At stake is whether CA100+ members use all the tools at their disposal to pressure climate laggards. Critics argue that the reluctance to challenge companies’ boards is responsible for just 10 per cent of companies having committed to align their spending plans with either their own emissions targets or the Paris climate agreement.
Most CA100+ members seek to persuade companies to do more on climate through “engagement”, which involves lobbying corporate executives and directors, rather than voting to oust them, several members told Reuters.
Advocates of this approach say it has yielded results, with 75 per cent of the 166 companies engaged having set a 2050 net-zero emissions target, up from less than 5 per cent when the group launched in late 2017. Its nonprescriptive approach has also allowed CA100+ to recruit members who would not have joined a club with strict rules, supporters say.

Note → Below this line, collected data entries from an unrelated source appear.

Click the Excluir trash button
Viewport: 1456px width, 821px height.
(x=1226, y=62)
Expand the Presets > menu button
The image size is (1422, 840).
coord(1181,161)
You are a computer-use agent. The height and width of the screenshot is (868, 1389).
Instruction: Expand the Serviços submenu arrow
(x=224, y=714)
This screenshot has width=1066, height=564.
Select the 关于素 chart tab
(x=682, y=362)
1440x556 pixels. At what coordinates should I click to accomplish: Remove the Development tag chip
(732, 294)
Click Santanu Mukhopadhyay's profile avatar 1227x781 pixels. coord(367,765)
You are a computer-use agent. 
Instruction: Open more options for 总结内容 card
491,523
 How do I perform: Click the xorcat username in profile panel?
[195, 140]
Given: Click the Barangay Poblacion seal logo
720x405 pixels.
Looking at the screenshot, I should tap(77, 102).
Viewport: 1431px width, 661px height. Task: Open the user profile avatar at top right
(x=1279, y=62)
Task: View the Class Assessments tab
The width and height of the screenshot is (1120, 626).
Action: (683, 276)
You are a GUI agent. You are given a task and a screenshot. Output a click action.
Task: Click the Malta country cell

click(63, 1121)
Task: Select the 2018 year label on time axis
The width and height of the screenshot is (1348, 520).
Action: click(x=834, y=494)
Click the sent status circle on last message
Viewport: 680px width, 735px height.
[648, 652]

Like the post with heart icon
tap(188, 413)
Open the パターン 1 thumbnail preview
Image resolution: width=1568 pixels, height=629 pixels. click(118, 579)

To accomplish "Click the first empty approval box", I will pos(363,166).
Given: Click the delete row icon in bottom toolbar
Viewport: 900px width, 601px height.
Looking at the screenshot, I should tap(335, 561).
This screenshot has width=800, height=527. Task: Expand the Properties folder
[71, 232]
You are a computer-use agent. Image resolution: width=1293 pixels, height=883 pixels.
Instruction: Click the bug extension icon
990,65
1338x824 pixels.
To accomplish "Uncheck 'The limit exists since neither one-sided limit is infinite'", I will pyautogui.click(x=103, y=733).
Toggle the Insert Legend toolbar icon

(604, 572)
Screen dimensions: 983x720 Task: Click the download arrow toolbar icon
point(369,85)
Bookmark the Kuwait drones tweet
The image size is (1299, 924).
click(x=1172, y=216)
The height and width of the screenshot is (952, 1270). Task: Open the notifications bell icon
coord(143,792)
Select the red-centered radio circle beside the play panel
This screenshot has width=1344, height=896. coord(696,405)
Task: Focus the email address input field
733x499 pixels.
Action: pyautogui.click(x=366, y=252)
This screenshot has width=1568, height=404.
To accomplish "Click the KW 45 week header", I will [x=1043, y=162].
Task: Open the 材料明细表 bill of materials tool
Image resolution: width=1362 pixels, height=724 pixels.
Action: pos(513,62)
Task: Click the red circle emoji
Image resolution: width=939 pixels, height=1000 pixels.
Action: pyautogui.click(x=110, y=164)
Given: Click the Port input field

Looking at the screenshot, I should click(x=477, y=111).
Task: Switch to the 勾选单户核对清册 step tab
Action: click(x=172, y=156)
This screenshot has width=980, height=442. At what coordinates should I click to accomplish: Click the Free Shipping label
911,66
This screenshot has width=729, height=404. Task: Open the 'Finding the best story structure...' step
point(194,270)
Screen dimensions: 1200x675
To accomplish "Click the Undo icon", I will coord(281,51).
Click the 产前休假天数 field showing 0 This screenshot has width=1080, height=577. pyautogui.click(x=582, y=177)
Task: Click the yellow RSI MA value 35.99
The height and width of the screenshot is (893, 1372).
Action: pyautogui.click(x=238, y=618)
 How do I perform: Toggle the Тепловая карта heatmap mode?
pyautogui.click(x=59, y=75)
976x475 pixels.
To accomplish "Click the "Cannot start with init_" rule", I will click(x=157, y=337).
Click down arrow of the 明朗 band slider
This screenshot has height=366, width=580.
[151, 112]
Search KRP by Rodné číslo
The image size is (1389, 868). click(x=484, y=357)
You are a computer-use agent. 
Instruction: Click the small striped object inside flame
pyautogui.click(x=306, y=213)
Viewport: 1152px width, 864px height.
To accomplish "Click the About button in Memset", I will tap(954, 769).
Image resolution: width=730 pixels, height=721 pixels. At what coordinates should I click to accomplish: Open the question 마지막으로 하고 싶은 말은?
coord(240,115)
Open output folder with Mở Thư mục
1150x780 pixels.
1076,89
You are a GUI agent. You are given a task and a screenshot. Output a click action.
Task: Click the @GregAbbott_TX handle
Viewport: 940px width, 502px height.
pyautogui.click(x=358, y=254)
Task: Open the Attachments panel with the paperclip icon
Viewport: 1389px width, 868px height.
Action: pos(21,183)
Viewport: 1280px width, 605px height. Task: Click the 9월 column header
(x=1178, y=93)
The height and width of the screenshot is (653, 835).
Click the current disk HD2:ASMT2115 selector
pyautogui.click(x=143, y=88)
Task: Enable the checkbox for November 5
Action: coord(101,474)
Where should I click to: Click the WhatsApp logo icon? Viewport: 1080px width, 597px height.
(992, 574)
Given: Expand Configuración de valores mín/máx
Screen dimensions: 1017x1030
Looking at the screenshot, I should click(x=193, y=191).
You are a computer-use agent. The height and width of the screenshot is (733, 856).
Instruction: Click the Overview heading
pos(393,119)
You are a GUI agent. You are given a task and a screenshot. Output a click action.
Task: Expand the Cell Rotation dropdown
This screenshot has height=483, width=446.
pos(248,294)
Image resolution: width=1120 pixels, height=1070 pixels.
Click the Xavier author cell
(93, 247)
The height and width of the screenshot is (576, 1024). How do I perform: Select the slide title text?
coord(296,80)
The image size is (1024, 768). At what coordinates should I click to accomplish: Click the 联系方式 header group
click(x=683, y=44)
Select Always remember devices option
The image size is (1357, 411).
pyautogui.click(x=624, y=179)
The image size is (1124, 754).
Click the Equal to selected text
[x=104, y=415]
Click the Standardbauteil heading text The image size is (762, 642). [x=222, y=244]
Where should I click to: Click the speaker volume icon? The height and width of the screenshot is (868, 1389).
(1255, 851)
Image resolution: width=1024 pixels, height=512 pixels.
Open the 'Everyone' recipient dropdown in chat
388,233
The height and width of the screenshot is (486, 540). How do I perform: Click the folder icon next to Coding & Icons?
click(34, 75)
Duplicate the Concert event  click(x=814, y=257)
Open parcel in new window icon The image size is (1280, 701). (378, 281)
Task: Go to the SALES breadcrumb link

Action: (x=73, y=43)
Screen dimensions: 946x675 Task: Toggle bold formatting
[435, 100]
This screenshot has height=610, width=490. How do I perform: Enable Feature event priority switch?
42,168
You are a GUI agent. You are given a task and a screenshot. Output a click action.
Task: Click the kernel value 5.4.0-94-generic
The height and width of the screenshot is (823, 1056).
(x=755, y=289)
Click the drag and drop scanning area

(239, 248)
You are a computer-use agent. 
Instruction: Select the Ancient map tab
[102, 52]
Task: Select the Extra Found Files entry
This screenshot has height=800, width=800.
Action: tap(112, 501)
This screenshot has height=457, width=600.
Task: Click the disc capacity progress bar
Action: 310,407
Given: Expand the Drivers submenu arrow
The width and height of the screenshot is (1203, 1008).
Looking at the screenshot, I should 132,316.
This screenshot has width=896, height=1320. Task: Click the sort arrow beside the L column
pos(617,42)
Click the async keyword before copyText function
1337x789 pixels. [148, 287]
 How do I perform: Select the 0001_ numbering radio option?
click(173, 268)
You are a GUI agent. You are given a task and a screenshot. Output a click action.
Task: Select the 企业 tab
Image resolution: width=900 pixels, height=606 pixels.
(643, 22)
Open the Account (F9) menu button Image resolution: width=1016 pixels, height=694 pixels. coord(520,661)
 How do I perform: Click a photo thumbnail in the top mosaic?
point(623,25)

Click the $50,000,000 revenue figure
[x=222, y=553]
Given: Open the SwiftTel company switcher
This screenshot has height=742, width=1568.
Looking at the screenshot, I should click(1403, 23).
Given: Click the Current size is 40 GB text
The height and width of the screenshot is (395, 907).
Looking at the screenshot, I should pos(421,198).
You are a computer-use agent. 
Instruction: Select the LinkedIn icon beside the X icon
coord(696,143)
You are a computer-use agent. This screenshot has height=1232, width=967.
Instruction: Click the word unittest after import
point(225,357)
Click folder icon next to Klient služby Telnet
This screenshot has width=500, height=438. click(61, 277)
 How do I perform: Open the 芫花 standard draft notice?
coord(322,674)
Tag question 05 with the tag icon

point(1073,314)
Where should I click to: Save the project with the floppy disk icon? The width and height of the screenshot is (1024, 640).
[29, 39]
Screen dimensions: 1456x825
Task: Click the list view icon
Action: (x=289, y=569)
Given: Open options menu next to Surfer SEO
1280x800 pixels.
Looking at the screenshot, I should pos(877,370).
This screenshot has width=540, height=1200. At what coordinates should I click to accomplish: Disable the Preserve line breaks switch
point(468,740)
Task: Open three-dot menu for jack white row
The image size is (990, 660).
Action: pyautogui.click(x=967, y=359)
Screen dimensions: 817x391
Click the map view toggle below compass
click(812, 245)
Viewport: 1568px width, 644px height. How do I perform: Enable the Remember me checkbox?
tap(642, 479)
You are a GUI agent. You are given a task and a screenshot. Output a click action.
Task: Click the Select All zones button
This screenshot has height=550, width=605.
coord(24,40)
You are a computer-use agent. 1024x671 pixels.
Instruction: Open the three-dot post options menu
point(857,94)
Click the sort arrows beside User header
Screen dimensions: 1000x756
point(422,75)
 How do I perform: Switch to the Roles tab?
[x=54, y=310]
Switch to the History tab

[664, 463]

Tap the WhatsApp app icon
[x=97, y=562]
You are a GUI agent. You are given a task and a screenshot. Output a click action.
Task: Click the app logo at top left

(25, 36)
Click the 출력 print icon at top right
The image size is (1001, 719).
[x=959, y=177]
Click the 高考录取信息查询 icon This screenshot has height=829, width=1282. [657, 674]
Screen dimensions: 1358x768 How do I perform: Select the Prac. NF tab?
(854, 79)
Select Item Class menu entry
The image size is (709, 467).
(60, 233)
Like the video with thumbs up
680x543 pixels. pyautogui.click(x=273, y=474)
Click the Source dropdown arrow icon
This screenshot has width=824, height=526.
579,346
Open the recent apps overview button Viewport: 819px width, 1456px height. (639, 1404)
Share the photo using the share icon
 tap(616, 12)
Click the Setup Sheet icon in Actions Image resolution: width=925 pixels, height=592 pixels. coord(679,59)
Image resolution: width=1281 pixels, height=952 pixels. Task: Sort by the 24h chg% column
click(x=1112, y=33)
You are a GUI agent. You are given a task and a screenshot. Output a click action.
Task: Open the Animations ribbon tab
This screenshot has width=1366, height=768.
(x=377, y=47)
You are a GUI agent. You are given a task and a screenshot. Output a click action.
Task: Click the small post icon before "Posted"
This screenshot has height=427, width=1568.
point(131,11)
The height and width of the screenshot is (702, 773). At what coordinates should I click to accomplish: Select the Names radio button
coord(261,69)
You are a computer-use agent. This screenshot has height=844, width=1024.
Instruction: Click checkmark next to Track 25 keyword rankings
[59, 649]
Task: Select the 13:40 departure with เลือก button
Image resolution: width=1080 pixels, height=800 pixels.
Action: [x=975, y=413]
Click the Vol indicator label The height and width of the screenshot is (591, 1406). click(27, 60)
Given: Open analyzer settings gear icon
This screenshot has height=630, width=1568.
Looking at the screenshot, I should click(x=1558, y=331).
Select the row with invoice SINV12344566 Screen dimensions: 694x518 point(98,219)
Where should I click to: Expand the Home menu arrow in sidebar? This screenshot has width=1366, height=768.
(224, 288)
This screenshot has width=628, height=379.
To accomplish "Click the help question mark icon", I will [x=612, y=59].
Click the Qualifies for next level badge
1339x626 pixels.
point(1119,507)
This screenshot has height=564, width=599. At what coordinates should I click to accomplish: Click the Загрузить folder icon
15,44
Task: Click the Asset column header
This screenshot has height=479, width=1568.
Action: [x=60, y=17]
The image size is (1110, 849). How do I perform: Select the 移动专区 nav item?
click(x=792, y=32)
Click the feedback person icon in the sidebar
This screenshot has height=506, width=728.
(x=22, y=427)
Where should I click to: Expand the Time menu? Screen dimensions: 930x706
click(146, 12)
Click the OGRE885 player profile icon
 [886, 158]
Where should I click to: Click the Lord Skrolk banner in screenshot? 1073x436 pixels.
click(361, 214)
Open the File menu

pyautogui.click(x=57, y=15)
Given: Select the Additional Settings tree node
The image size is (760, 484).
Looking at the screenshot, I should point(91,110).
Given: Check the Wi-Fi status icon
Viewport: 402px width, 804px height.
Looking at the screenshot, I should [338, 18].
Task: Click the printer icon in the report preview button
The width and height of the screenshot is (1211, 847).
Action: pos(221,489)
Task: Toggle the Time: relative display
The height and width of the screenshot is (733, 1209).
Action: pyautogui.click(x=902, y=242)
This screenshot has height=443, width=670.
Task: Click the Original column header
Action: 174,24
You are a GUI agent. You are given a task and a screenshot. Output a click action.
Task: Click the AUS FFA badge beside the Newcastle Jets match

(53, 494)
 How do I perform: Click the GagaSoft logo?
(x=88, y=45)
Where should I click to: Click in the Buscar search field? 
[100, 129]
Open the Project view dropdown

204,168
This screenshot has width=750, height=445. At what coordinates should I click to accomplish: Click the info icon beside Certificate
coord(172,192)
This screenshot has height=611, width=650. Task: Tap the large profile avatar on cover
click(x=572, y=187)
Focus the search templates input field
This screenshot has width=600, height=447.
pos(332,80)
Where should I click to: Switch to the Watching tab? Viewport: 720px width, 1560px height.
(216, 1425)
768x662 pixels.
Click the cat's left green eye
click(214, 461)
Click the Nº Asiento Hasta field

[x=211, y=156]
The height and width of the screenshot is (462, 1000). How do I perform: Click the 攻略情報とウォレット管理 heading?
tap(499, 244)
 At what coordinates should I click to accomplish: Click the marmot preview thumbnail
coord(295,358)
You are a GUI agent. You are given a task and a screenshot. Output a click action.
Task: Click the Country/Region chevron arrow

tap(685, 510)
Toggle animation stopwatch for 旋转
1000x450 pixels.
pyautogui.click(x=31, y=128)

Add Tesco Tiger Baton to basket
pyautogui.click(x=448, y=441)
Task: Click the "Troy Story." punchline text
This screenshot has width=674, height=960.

“In phase two the overarching goal is to go from words to action,” Francois Humbert, chair of CA100+’s Steering Committee and engagement manager at Generali Investments, told Reuters.
Phase two will require “10 times more effort” and need people with “lots of engagement experience and a bit more grey hair”, he added.
Critics of CA100+’s approach say board challenges are needed. They point to examples such as activist investor Engine No. 1′s success in winning board seats at Exxon Mobil Corp in 2021 after it criticized the oil major for not doing enough to address climate risk.
The critics also say the absence of board challenges bodes poorly for CA100+’s goal to get polluters to cut emissions by 2030.
Eli Kasargod-Staub, co-founder of shareholder advocacy group MajorityAction, said CA100+ investors were abdicating their responsibility to hold directors accountable, given they have now been engaging with companies for five years.
CA100+ posts on its website upcoming shareholder resolutions and board re-election votes but it doesn’t recommend voting against directors at climate laggards. CA100+ says it flags proposals that are aligned with its goals.
In a sign that this stance is having little impact, average support for directors at Chevron, Valero Energy and Warren Buffett’s Berkshire Hathaway held above 90 per cent of votes cast this year, even as CA100+ flagged resolutions that called for investors to vote against some of their directors.
The companies did not respond to requests for comment.
When a CA100+ member does decide to mount a board challenge, it often struggles to win others to its cause.
Wespath Benefits and Investments, a pension fund for The United Methodist Church and which leads CA100+ engagement with Chevron, filed a resolution at the energy giant calling on investors to vote against two of its directors because its lobbying activities are misaligned with the Paris agreement.
Yet support at last month’s annual shareholder meeting for one director remained steady at more than 92 per cent of votes cast, while dipping for another slightly to 94.9 per cent from 97.9 per cent. Across directors, support averaged 94.7 per cent, almost identical to 2022 and 2021 levels.
Wespath’s sustainability director, Jake Barnett, said that challenging board directors over their climate policies was not being used widely enough “as a method of accountability”.
Chevron did not respond to requests seeking comment.
Under its second phase, CA100+ expects lead investors to publish their voting and rationale on flagged votes, but this is a recommendation, not a requirement.
In at least one area there is compulsion; CA100+ members not responding to a survey asking for their engagement interests within a year could be delisted.
MN’s Urbach said that he had participated in meetings with Shell alongside fellow CA+100 investors to convince it to do more on emissions, only to be told by Shell later that some CA100+ members had privately told it to carry on as it was.
Asked to comment, Shell referred to a statement after its annual general meeting last month, in which CEO Wael Sawan said he was pleased the vast majority of shareholders backed its strategy to reach net-zero emissions by 2050.
“Some signatories join the initiative just to say they are a part of it,” said Vincent Kaufmann, CEO of Ethos Foundation, a Swiss proxy adviser and CA100+ member.